Economy
Kenya: East Africa’s “Rising Star” And Largest Economy
The Report: Kenya 2016, produced by the Oxford Business Group (OBG), revealed that Kenya’s economic outlook for the years ahead looks robust, despite recent challenges such as a trade deficit and rising debt.
Following 2014’s GDP rebasing, Kenya is now East Africa’s largest economy and boasts a prominent profile in the East African Community (EAC). According to the Kenya National Bureau of Statistics (KNBS) and the International Monetary Fund (IMF) Kenya is set to outperform key economic indicators, with GDP growth expected to be around 6.5 to 7 percent in 2015, and continuing at similar levels the coming years. This follows growth of 5.3 percent in 2014 and 5.7 percent in 2013.

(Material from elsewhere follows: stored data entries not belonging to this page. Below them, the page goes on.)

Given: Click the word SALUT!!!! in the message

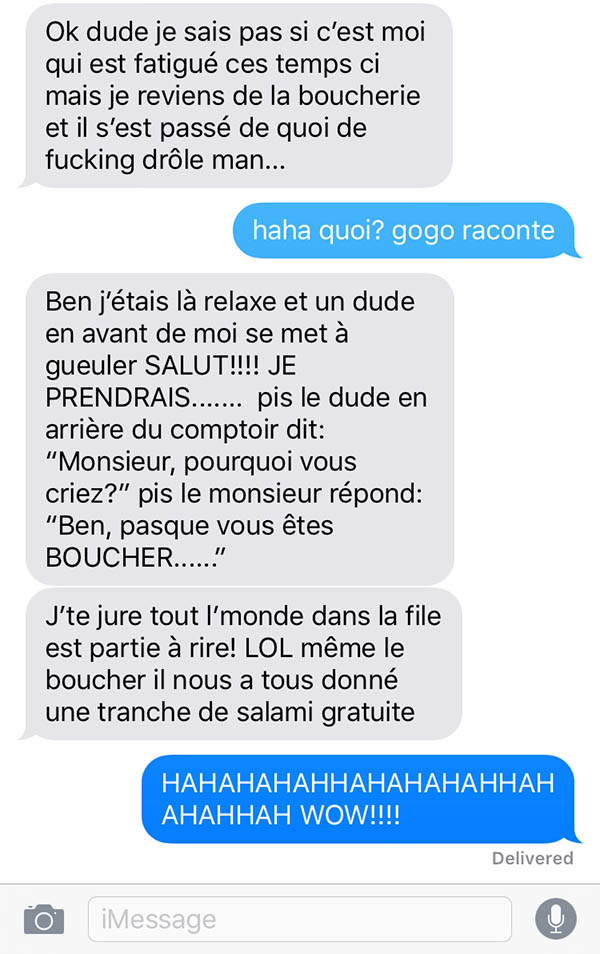Looking at the screenshot, I should 202,366.
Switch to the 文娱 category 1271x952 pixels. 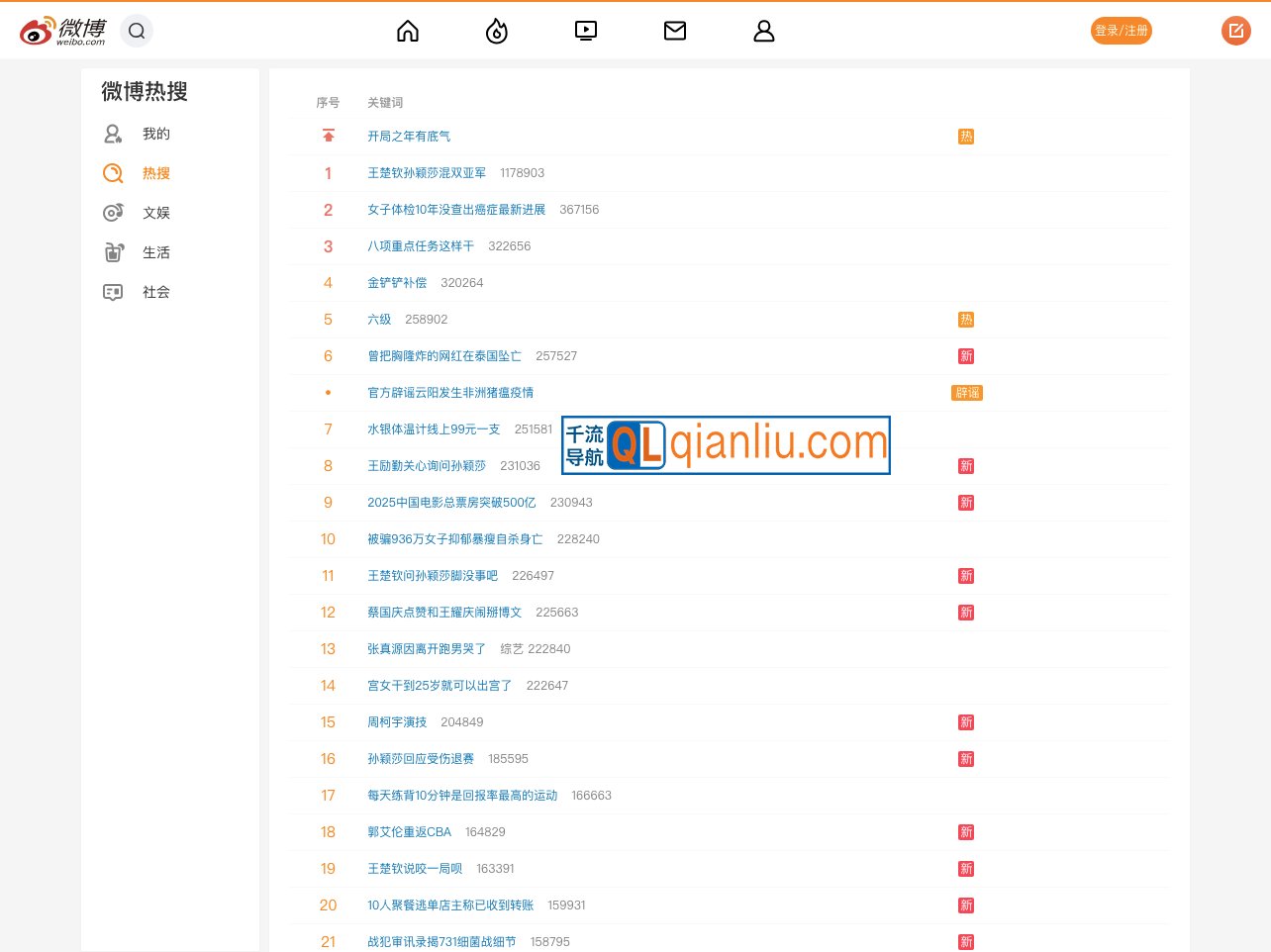pos(155,213)
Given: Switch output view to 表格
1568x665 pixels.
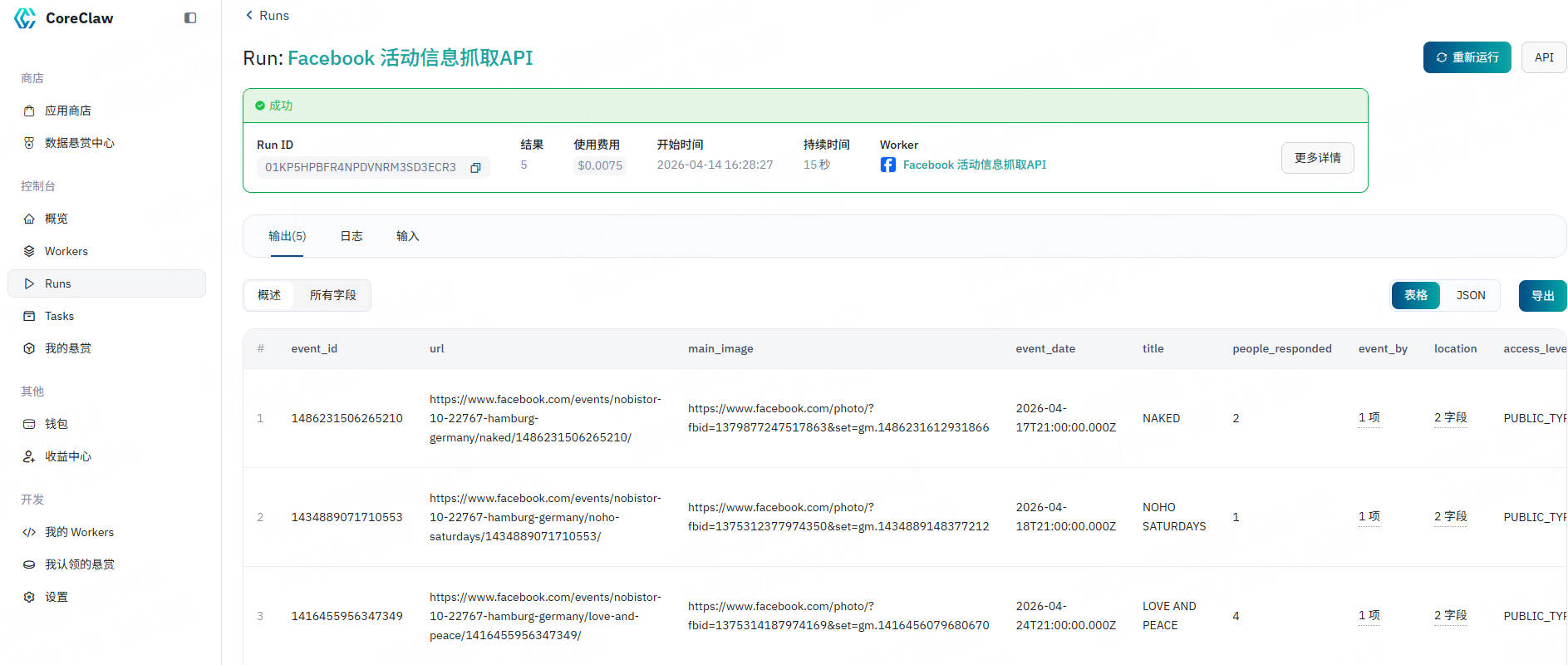Looking at the screenshot, I should click(x=1415, y=295).
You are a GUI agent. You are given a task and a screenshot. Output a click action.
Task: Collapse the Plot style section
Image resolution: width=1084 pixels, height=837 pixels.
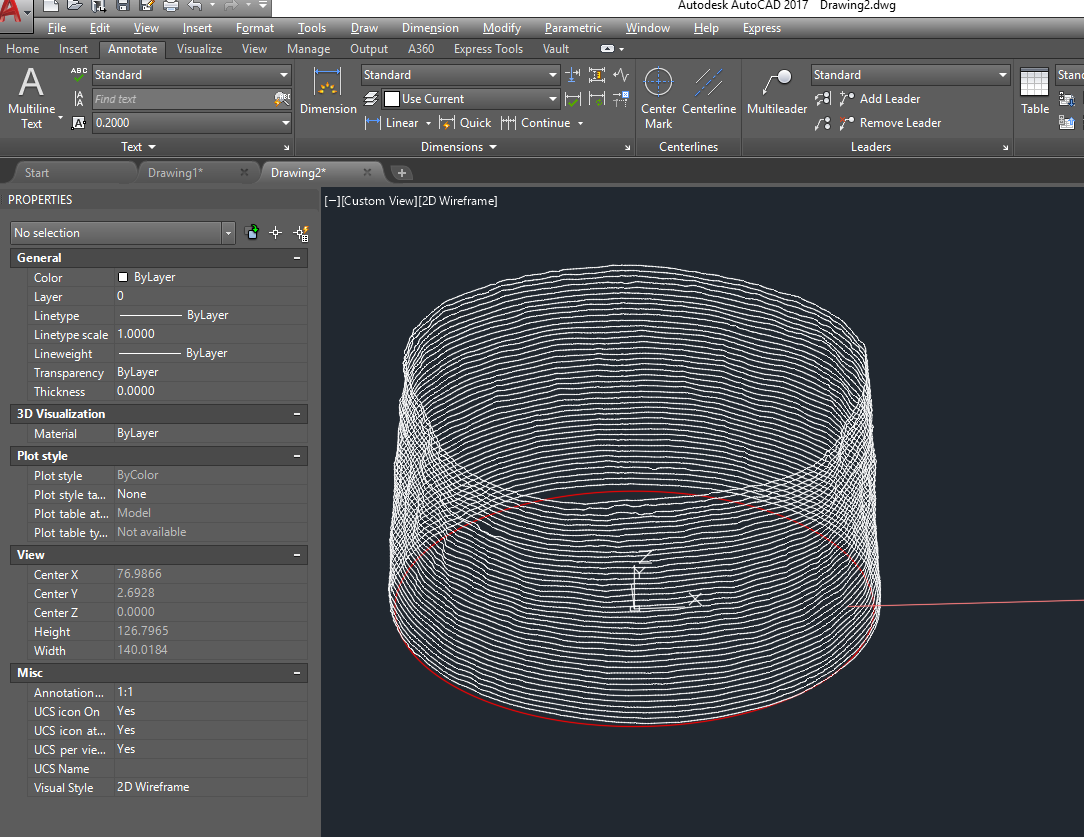(x=297, y=456)
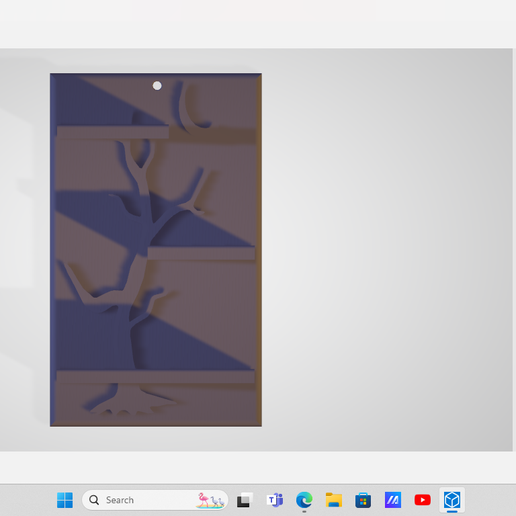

Kenya’s growth momentum is a result of reforms to the country’s business environment, recent resource finds, greater regional integration, devolution and the impact of the 2014 rebasing exercise. These developments have also gained recognition by the World Bank, which ranked Kenya as the third most reformed country in its global Ease of Doing Business 2015 report.
Dr. Moses Ikiara, Managing Director of KenInvest, the Kenyan Investment Authority, said: “As a nation, we are focused on evolving our business environment to match the speed and scale of global investor interest, as more firms cast their gaze to Kenya for growth. Kenya’s robust economic fundamentals and the enactment of strategic reforms to facilitate global investment have positioned Kenya on a path to maintaining its lead as a model investment destination, and now, East Africa’s largest economy.”
OBG’s CEO and Editor-in-Chief, Andrew Jeffreys, said that while China’s slowdown, the strengthening of the US economy and low oil prices had combined to make 2015 a difficult year for African markets, Kenya had fared better in a comparative sense than many of its continental counterparts.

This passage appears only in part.